Thursday, January 26, 2012

Politifact

When is true not true ?

It isn't just private sector jobs growth. They also rate

"Right now, American oil production is the highest that it’s been in eight years." Mostly true. The post concludes

"Obama was correct when he said that "right now, American oil production is the highest that it’s been in eight years." We think he may have overstated his administration’s role in achieving that, but not wildly so. We rate the claim Mostly True."

To summarize "Obama was correct ... Mostly True."

Huh ?!?

I also disagree with this one

http://www.politifact.com/truth-o-meter/statements/2012/jan/16/mitt-romney/mitt-romney-tweets-more-americans-have-lost-their-/

“more Americans have lost their jobs under Barack Obama than any president in modern history”
The alleged fact check.


Romney’s claim is accurate if you count from every president’s first day in office to his final day
...
we arrive at a ruling of Mostly False."

Wow. Mostly false ? The claim as stated and quoted is accurate. But it doesn't mean what Romney wants to think it means. So an "accurate" statement is "mostly false."

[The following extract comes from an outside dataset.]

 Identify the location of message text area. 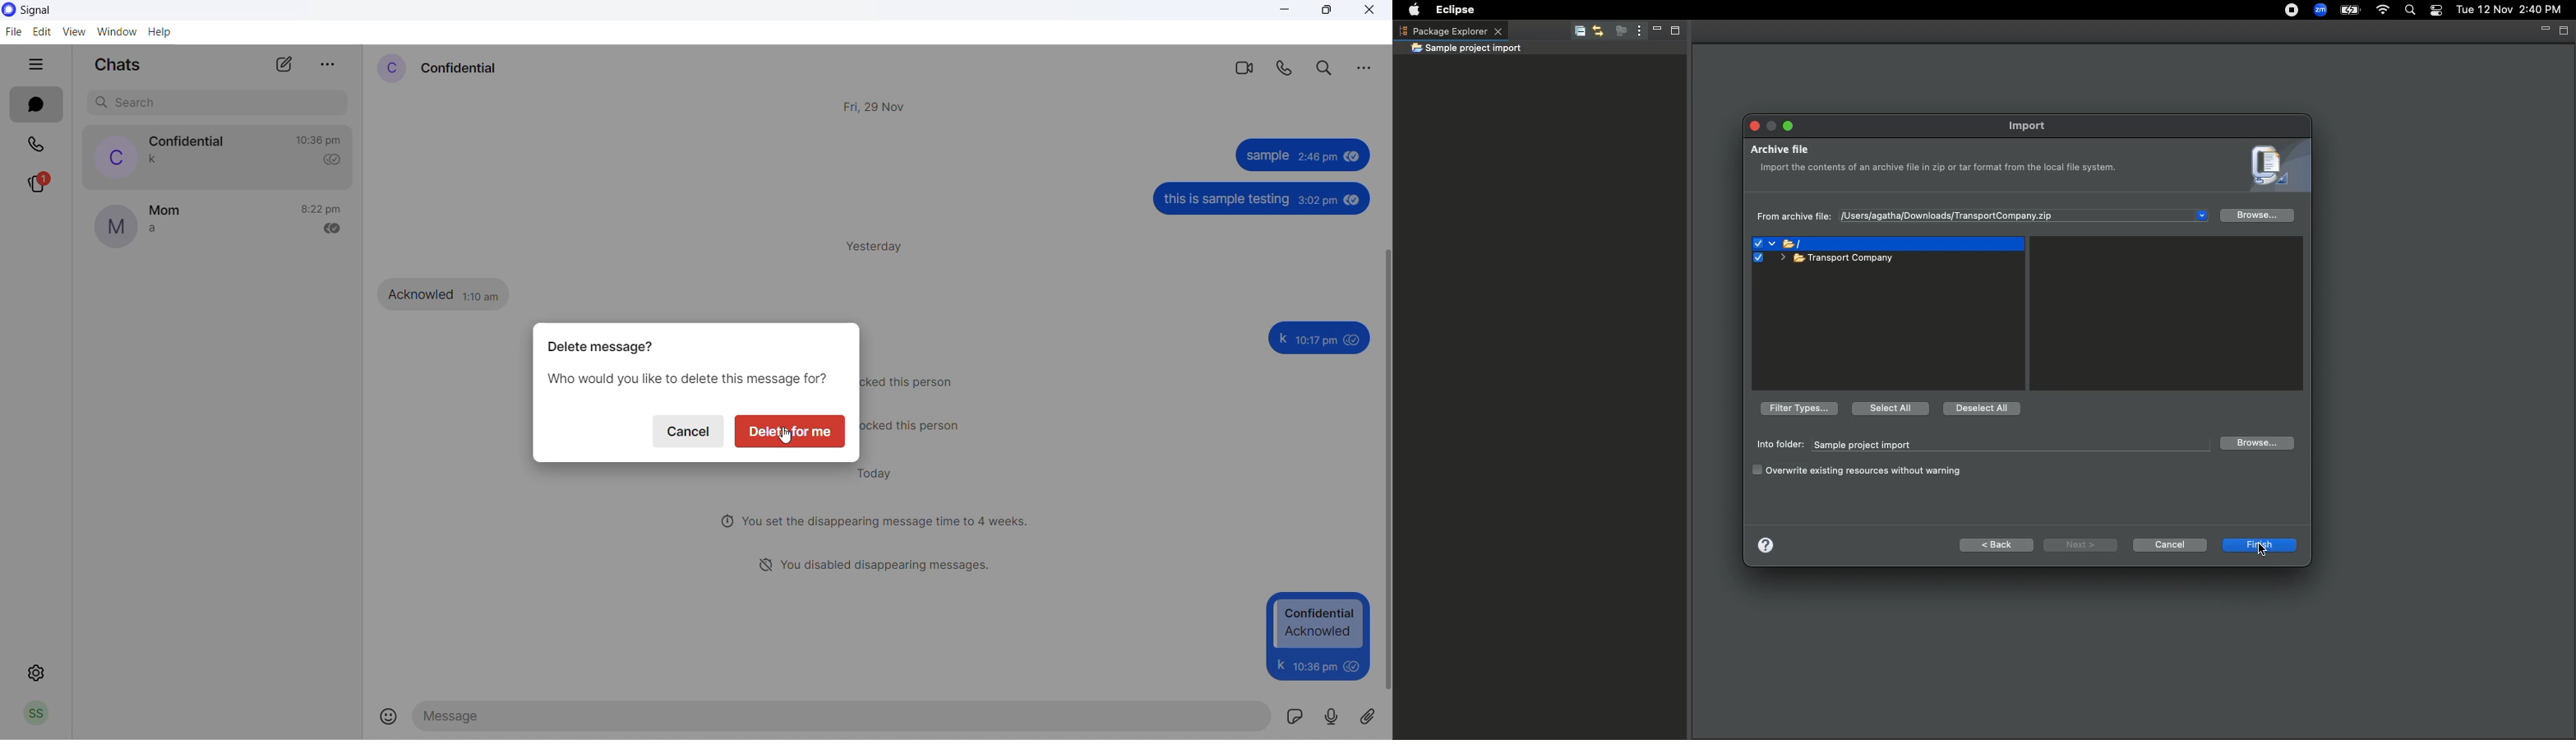
(842, 716). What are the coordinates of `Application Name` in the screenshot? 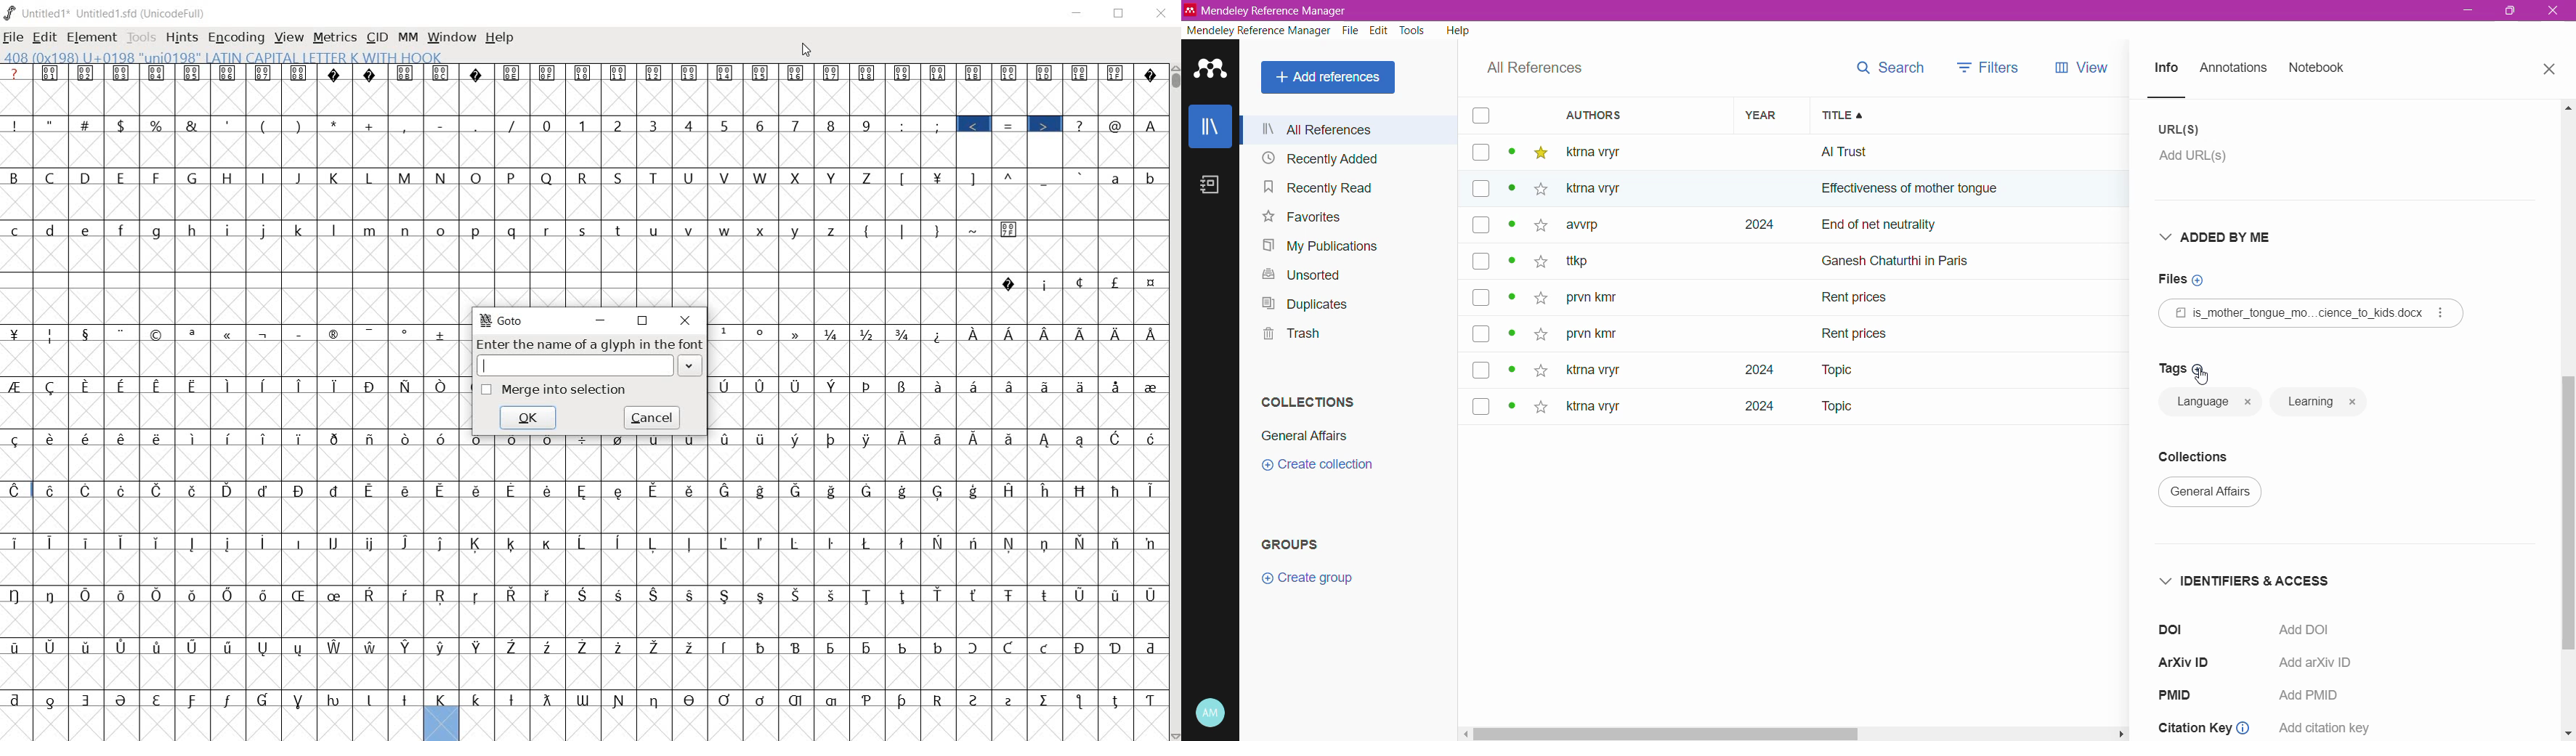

Fact checkers should check facts.

1 comment:

  1. Regarding the Romney quote, it's mostly semantical. Paragraph 4 gets to the meat of the matter:

    "First, we should mention that there is no useful statistic for "Americans (who) have lost their jobs" during a given time period."

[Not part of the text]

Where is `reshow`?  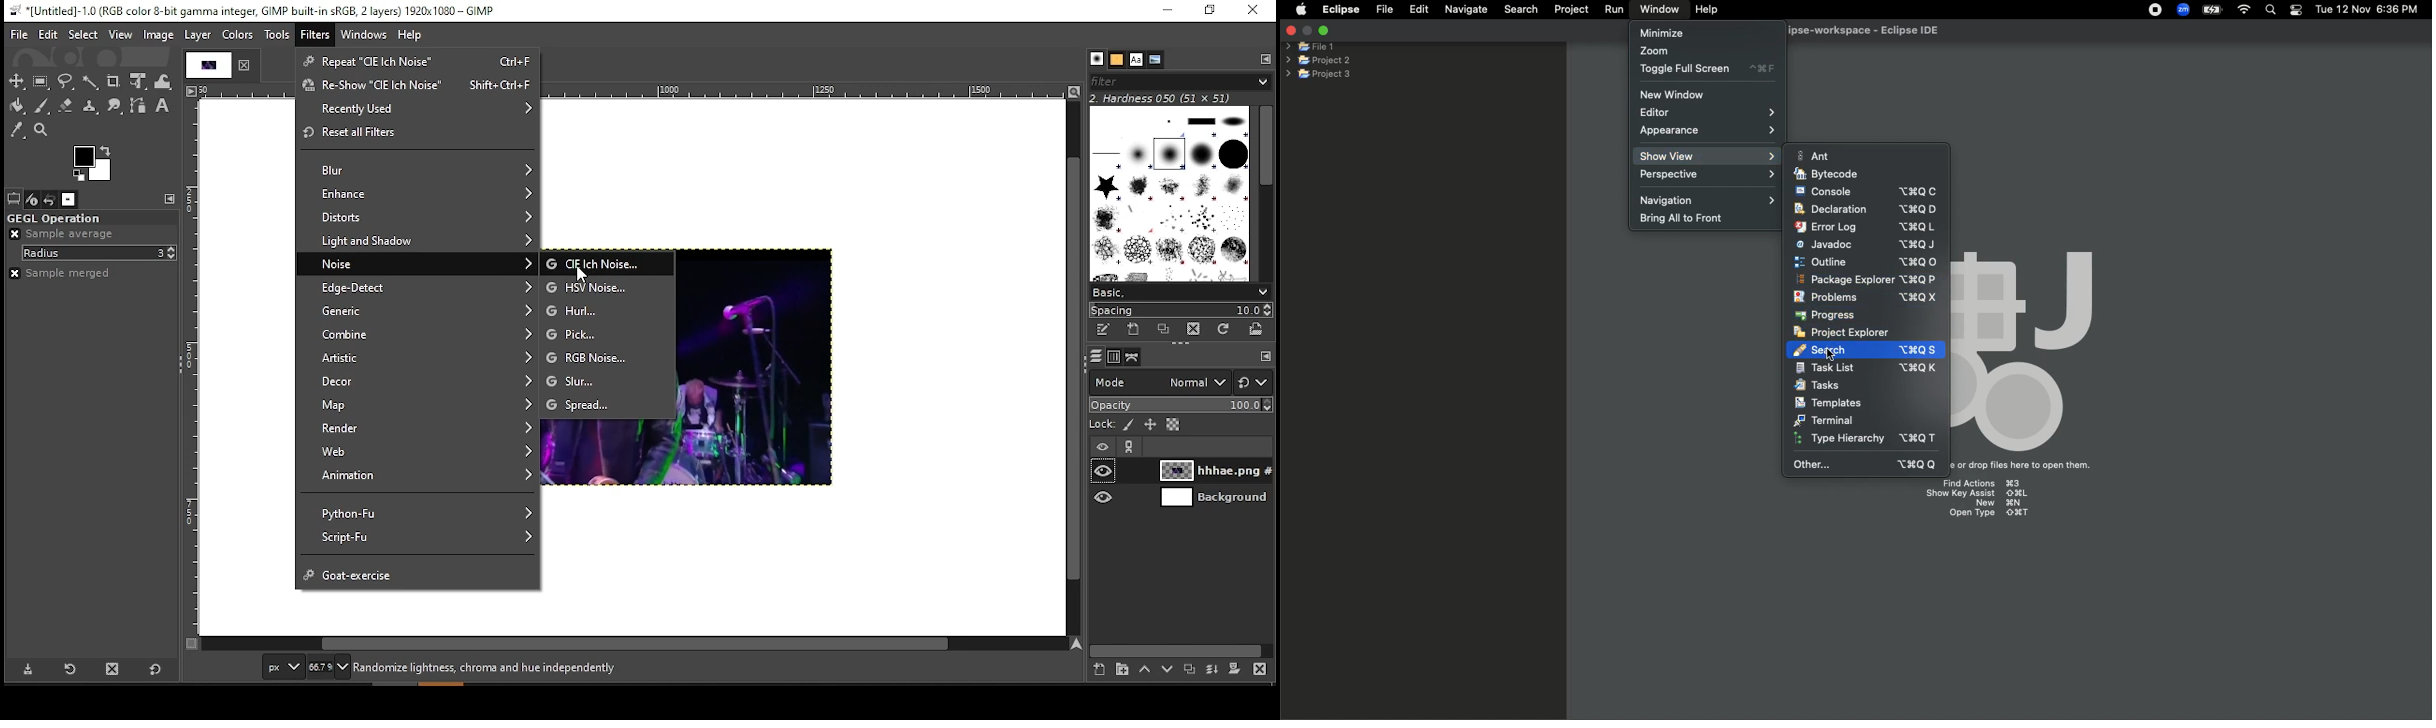 reshow is located at coordinates (416, 88).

    So, if there's no measurement for that statistic, we can't really know it's true. So yeah, his statement was factually false. However, as you imply by interpreting it as "net jobs lost" that, I think was Romney's intent. Perhaps he didn't clarify to the point that it was factually knowable, but the site is mostly right in this particular, semantic, instance.

    It's not a discrete, dichotomous fact, since that doesn't exist. So the whole "mostly" part of being false is that they've bent it to be knowable facts. Perhaps Romney should stick to things that we actually do know?